Updated by Irek Fasikhov almost 9 years ago
Loic Dachary wrote:
what you're having is different: it's a failure to load the osdmap because the epoch in the osd superblock is a reference to an osdmap that does not exist. This bug is about a failure to load an osdmap referenced from a resurected pg. Would you mind creating another bug report with the same information ?
Of course, it will create.
Updated by Irek Fasikhov almost 9 years ago
Loic, Already there is also attached to the current task: #11373
Updated by Loïc Dachary almost 9 years ago
The bug #11373 is a duplicate of this one and the trace shows it crashes in load_pgs.

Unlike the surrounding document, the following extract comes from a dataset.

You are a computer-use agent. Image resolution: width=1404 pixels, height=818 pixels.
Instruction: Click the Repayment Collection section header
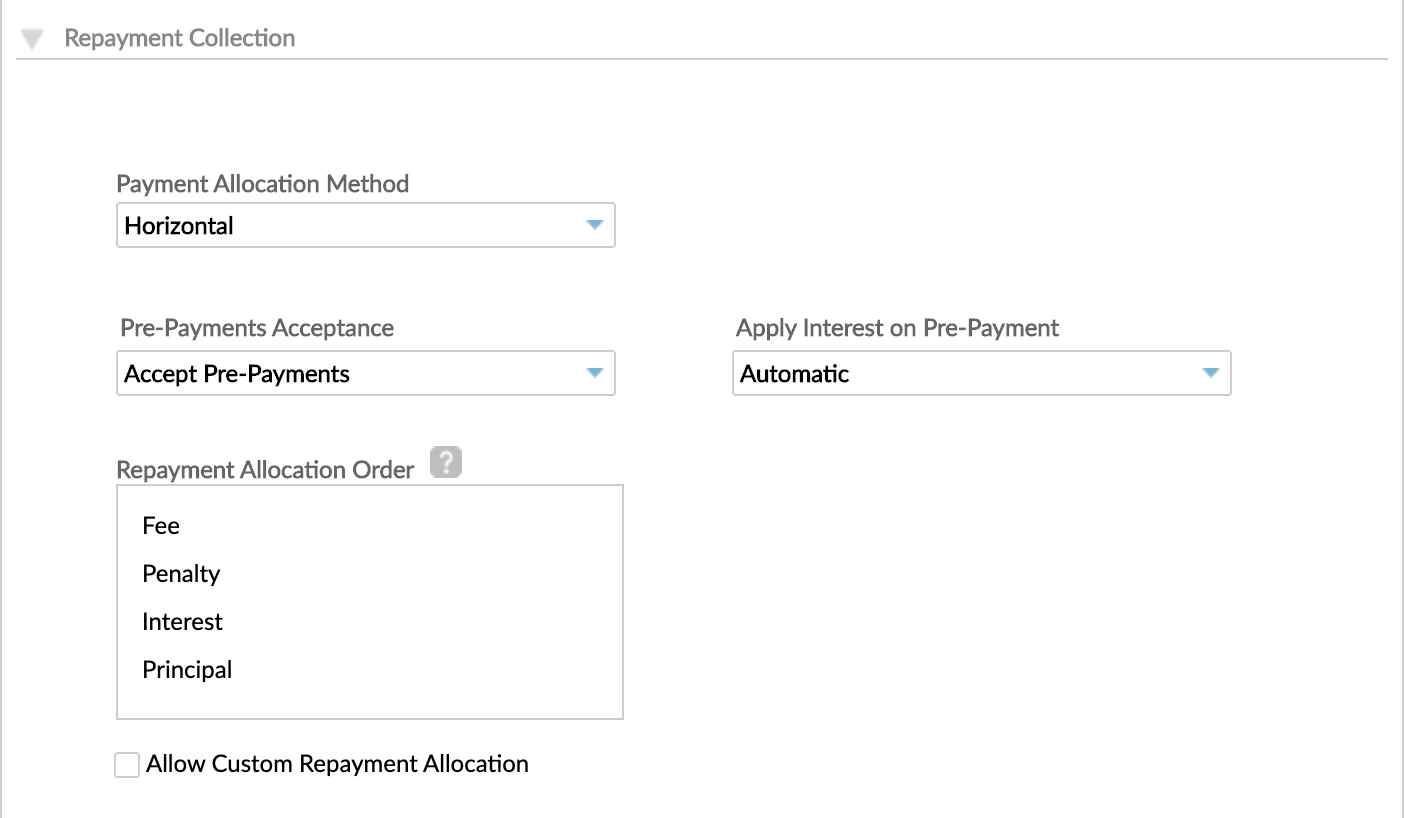pyautogui.click(x=180, y=37)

Your problem seems slightly different: it does not involve load_pgs.
Updated by Srikanth Madugundi almost 9 years ago
We recently started seeing this crash in some of our OSDs, we applied the patch to firefly and did not fix the crash.
-5> 2015-06-03 05:31:25.986906 7f54fc5ee780 10 register_cxx_method kvs.create_with_omap flags 2 0x7f54ee423000
-4> 2015-06-03 05:31:25.986908 7f54fc5ee780 10 register_cxx_method kvs.omap_remove flags 2 0x7f54ee422110
-3> 2015-06-03 05:31:25.986909 7f54fc5ee780 10 register_cxx_method kvs.maybe_read_for_balance flags 1 0x7f54ee422820
-2> 2015-06-03 05:31:25.986911 7f54fc5ee780 10 _load_class kvs success
-1> 2015-06-03 05:31:25.986926 7f54fc5ee780 20 osd.61 0 get_map 11487 - loading and decoding 0x219f000
0> 2015-06-03 05:31:25.987927 7f54fc5ee780 -1 osd/OSD.h: In function 'OSDMapRef OSDService::get_map(epoch_t)' thread 7f54fc5ee780 time 2015-06-03 05:31:25.986975
osd/OSD.h: 634: FAILED assert(ret)
ceph version 0.80.4 (7c241cfaa6c8c068bc9da8578ca00b9f4fc7567f)
1: (OSDService::get_map(unsigned int)+0x3f) [0x68e86f]
2: (OSD::init()+0x2259) [0x64e529]
3: (main()+0x35aa) [0x5f991a]
4: (__libc_start_main()+0xfd) [0x3f3281ed5d]
5: /home/y/bin64/ceph-osd() [0x5f5fb9]
NOTE: a copy of the executable, or `objdump -rdS <executable>` is needed to interpret this.